BEGIN Records for the exercise

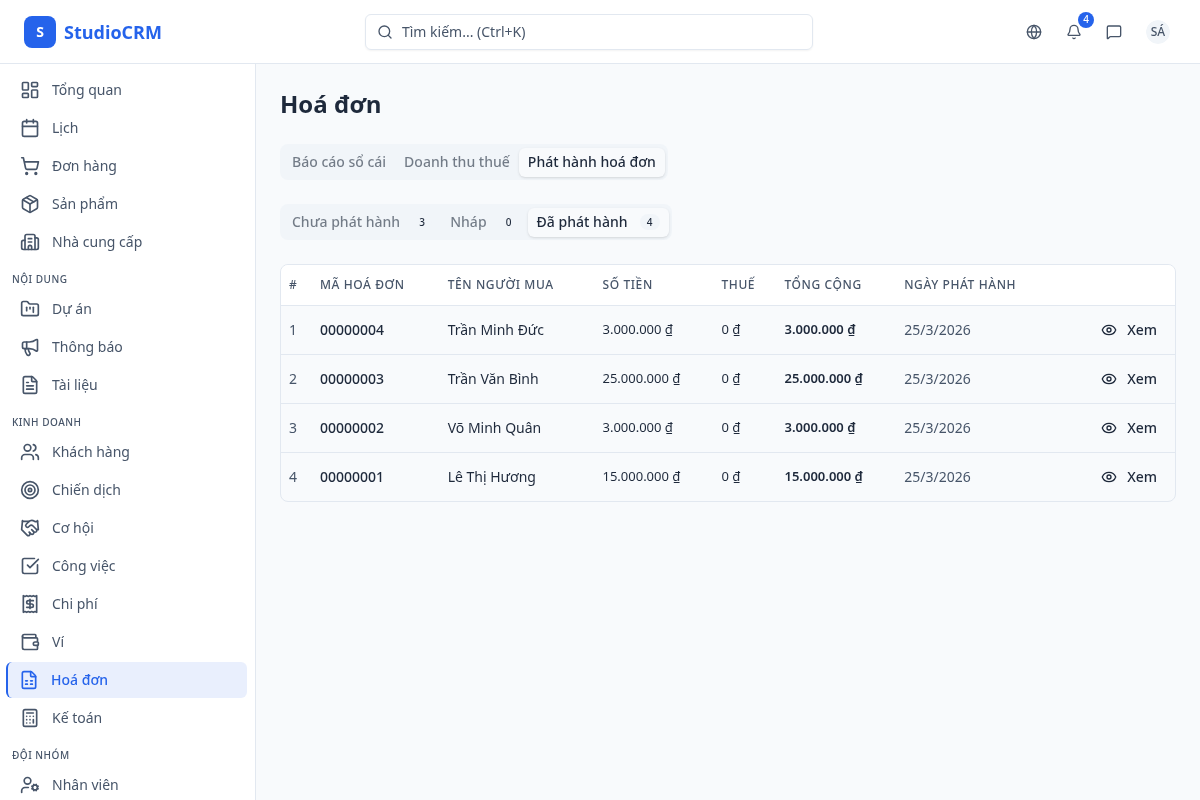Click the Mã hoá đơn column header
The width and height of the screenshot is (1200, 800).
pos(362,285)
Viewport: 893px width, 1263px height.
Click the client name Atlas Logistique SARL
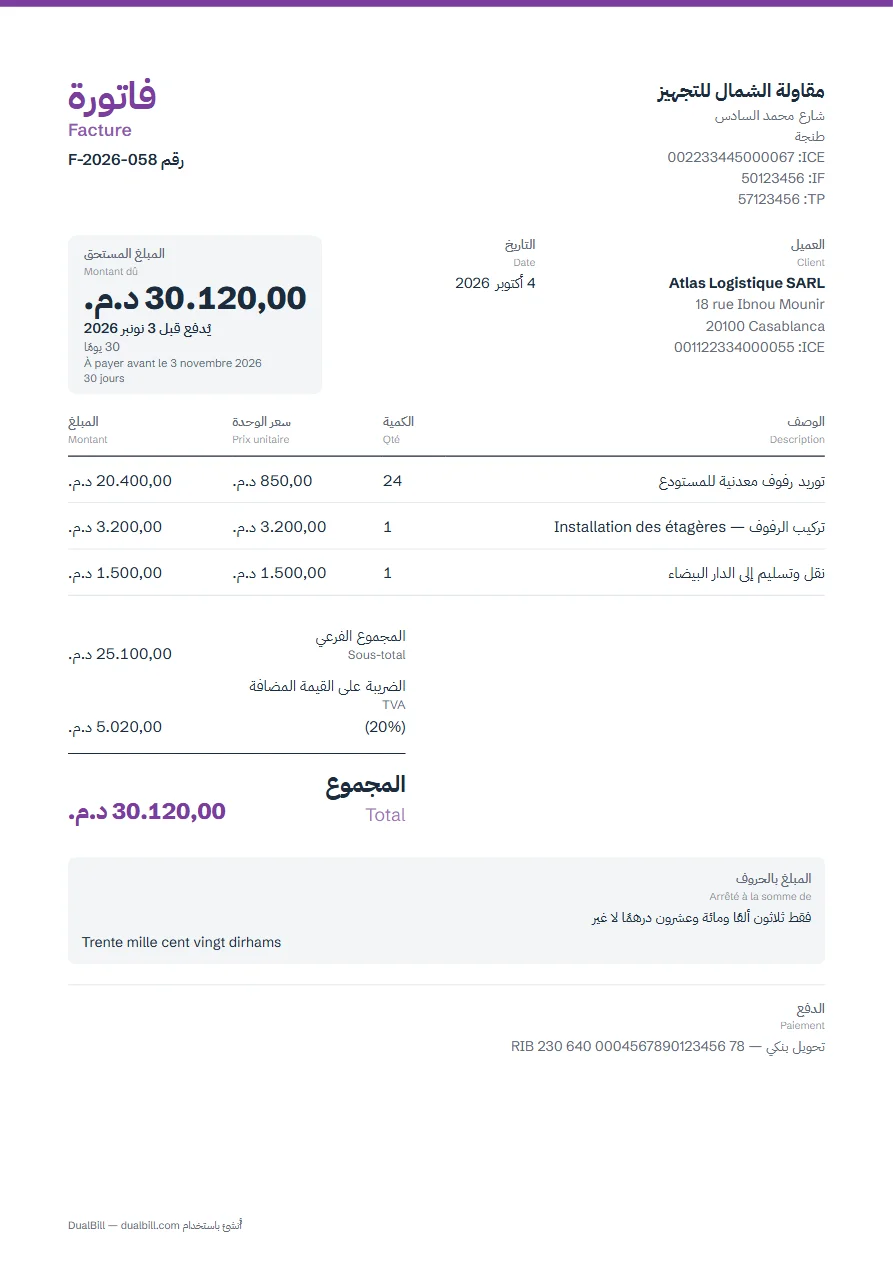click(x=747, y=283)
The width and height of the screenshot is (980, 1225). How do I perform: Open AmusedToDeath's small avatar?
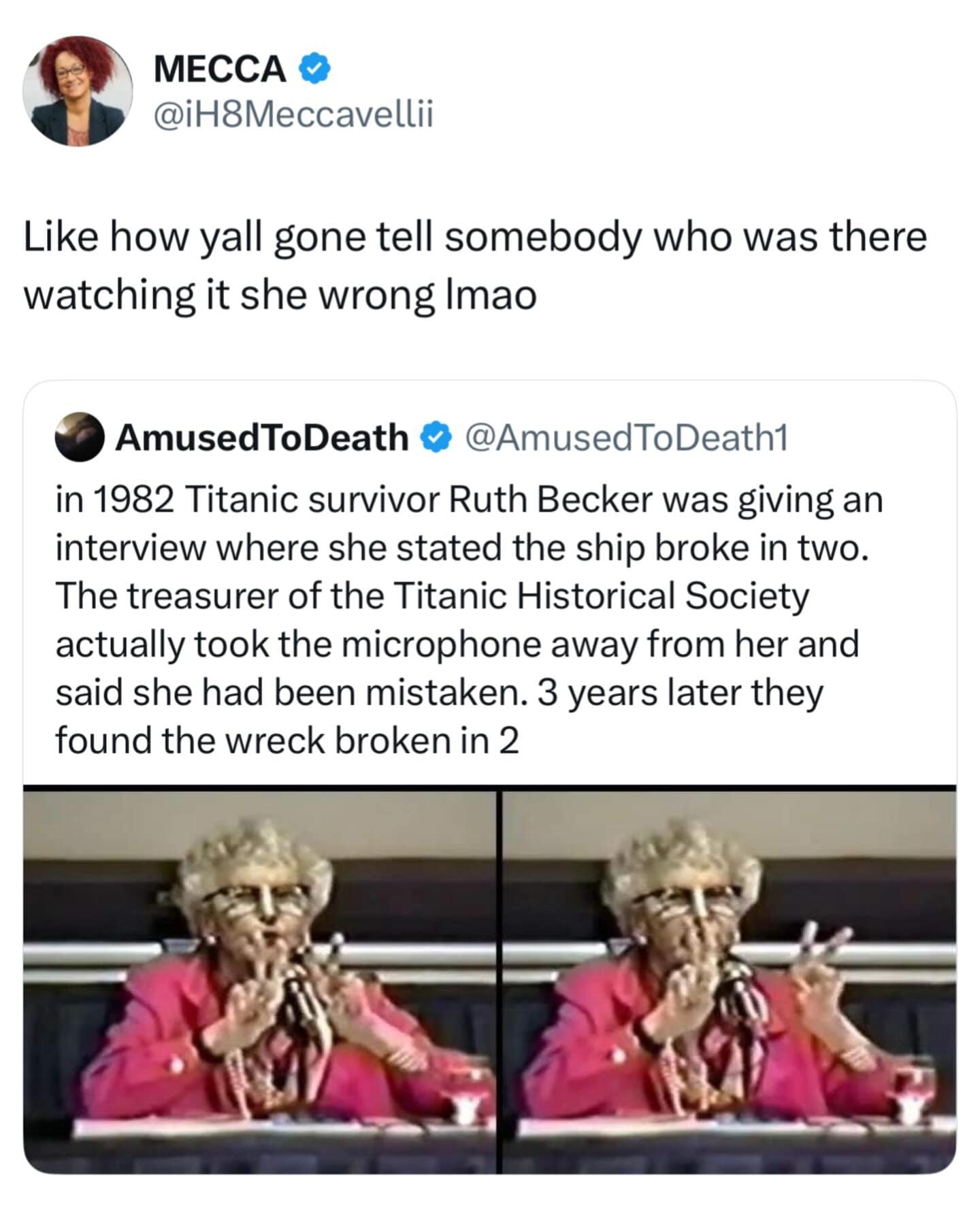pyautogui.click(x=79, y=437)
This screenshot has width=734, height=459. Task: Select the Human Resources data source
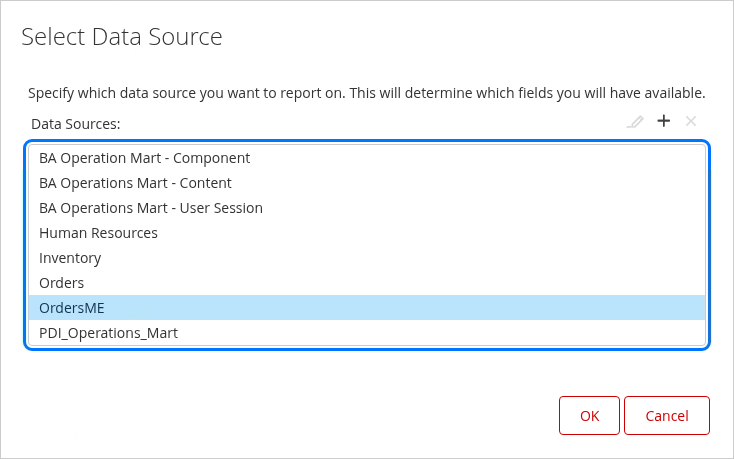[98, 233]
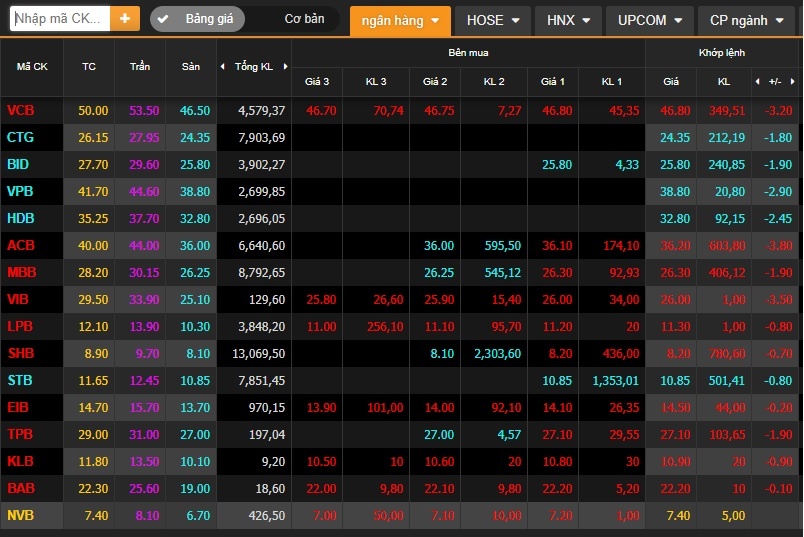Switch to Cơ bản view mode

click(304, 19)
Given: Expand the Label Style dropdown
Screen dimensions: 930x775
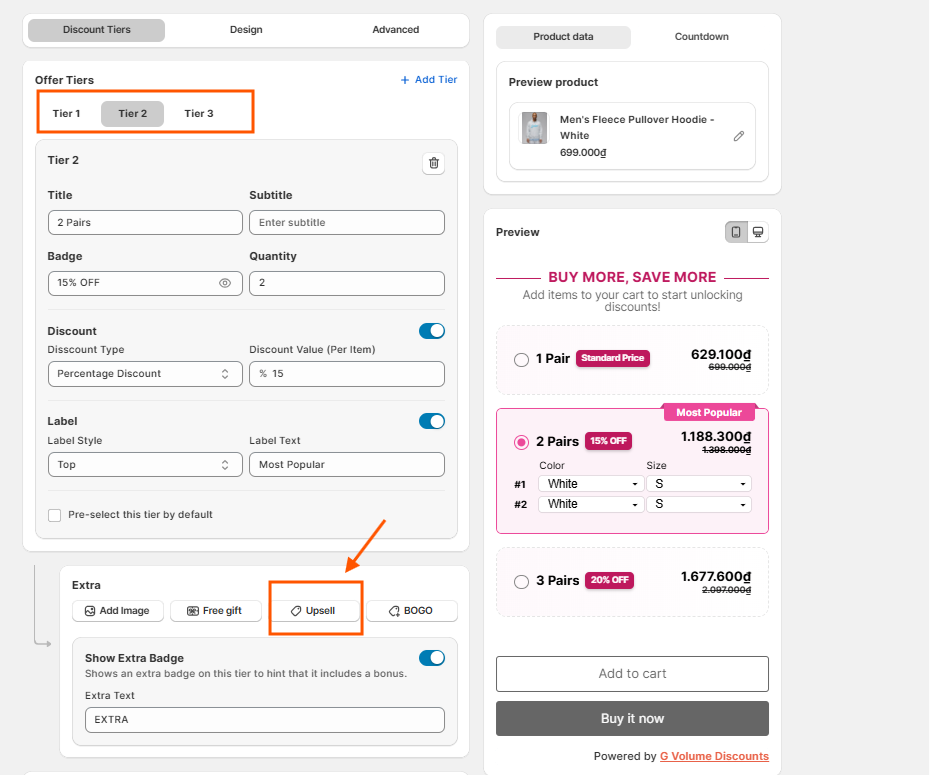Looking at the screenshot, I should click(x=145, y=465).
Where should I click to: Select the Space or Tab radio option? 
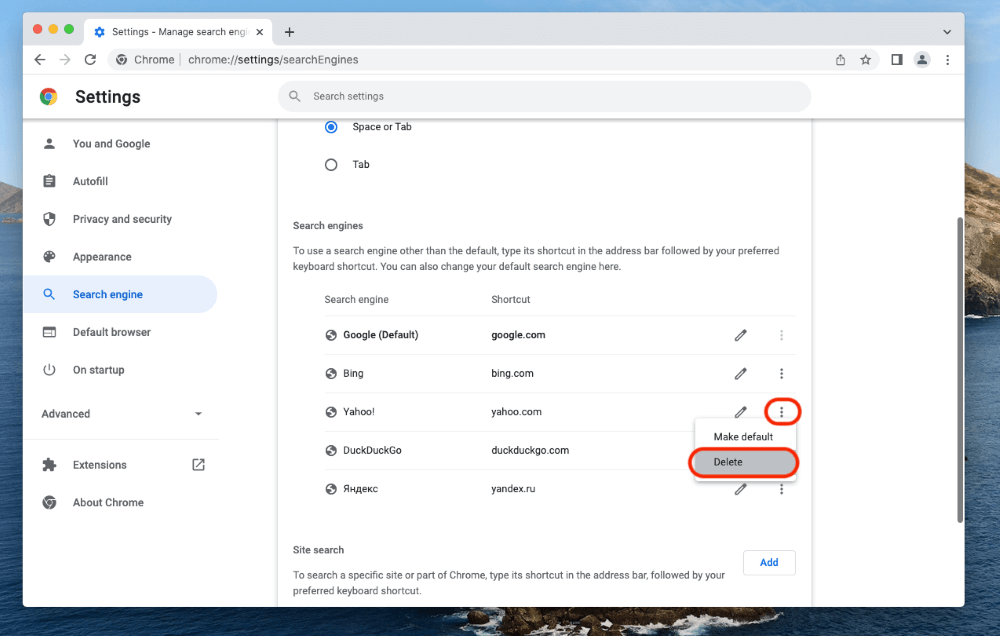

END Records for the exercise

What you are asked to do — Please set down, exactly and with nothing added, the lines from the line with "This screenshot has" to the end of the entries above, omitting pictures.

Reply to the exercise —
This screenshot has width=734, height=459. Task: Select the Human Resources data source
[98, 233]
Switch to Cơ bản view mode

click(304, 19)
Given: Expand the Label Style dropdown
Screen dimensions: 930x775
Looking at the screenshot, I should click(x=145, y=465).
Where should I click to: Select the Space or Tab radio option? 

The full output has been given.